Leonard Peltier est aujourd'hui âgé de 77 ans
et a passé plus de la moitié de sa vie derrière les barreaux.
Il est considéré par ses défenseurs
comme le plus ancien prisonnier politique américain.
Après Coeur de tonnerre,
le triste sort des Indiens d'Amérique n'a pas été un sujet très prisé par Hollywood.
Il faudra attendre une petite quinzaine d'années
pour que le fameux massacre de Wounded Knee ait de nouveau droit aux honneurs de la fiction.
En l'occurrence un téléfilm de luxe pour HBO.
Perso, je retiendrais surtout le très solide Wind River, sorti sur les écrans en 2017.

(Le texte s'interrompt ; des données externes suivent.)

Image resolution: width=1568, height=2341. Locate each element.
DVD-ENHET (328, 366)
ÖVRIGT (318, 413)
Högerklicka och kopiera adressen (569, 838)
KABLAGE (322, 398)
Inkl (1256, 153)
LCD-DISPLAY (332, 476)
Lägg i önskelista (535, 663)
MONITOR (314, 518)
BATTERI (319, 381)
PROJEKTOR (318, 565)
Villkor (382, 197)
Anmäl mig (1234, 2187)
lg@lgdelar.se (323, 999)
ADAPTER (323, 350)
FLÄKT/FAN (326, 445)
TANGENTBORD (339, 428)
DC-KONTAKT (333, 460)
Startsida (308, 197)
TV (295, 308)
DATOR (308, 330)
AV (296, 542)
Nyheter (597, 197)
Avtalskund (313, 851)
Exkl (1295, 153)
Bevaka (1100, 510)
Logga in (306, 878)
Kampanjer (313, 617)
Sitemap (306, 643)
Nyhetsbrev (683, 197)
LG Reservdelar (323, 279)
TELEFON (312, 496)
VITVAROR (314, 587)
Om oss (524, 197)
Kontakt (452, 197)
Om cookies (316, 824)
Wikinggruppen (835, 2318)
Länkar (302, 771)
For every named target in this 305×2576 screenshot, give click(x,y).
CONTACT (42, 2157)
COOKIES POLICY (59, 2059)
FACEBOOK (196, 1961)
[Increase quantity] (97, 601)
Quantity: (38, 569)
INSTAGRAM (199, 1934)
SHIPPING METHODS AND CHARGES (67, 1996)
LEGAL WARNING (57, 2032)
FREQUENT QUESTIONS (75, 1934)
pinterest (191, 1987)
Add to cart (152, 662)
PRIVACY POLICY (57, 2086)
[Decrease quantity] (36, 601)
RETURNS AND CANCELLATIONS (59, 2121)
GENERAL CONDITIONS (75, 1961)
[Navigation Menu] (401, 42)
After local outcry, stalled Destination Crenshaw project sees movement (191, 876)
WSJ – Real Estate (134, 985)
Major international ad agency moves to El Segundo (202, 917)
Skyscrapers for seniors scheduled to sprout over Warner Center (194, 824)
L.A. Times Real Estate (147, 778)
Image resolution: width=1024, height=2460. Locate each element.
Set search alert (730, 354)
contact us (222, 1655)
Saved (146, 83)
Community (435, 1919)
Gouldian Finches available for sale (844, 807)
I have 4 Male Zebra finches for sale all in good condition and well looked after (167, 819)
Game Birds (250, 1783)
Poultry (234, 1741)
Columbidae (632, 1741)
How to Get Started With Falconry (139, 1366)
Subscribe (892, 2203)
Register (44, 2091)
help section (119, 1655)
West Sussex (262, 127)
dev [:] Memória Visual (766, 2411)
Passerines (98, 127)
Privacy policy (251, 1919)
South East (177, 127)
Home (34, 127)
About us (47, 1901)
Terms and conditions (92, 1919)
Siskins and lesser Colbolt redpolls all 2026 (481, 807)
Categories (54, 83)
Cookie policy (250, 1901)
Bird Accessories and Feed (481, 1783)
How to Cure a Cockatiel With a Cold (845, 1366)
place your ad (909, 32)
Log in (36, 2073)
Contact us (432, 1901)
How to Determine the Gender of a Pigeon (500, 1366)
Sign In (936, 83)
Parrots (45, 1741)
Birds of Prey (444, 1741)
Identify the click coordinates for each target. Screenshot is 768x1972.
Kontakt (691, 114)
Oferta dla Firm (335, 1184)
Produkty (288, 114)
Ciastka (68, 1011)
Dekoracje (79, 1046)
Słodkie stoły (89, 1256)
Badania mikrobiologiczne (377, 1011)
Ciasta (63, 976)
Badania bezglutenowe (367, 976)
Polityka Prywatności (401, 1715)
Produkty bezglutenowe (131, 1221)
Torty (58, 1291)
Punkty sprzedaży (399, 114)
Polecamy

Il s'agit du premier long-métrage du scénariste Taylor Sheridan,
qui continue de creuser son thème de prédilection : la Frontière,
et plus précisément ce qu'il en reste à l'époque moderne.
L'intrigue de Wind River n'est pas sans rappeler celle du film de Michael Apted.
Elle démarre par la mort violente d'une jeune indienne
dans une réserve paumée au fin fond du Wyoming.
Et on y suit une jeune agent du FBI qui va voir toutes ses certitudes bousculées,
au contact notamment de… notre copain Graham Greene.
Le carton qui clôt le film vient rappeler que le racisme systémique
à l'encontre des Native Americans reste toujours d'actualité.
Ces thématiques devraient être au centre du prochain Scorsese, attendu courant 2022 :
Killers of the Flower Moon.
Cette fois, l'histoire nous entraîne dans l'Oklahoma des années 20,
mais il y est encore question de meurtres d'indiens,
d'investigations du FBI et de gisements qui attirent toutes les convoitises.
Pour l'occasion, Scorsese dispose d'un budget maousse de 200 millions de dollars
et il est parvenu à réunir pour la première fois ses deux acteurs fétiches :
Leonardo Di Caprio et Robert de Niro,
qui était, rappelons-le, le producteur de Coeur de tonnerre.
Bref, tout est réuni pour que le père Marty nous ponde encore un grand film.
Si vous êtes aussi impatient que moi, un bon moyen de calmer l'attente,
c'est de redonner une chance à ce certes plus modeste mais très attachant Coeur de tonnerre
et d'enchaîner avec Incident à Oglala, son indispensable complément.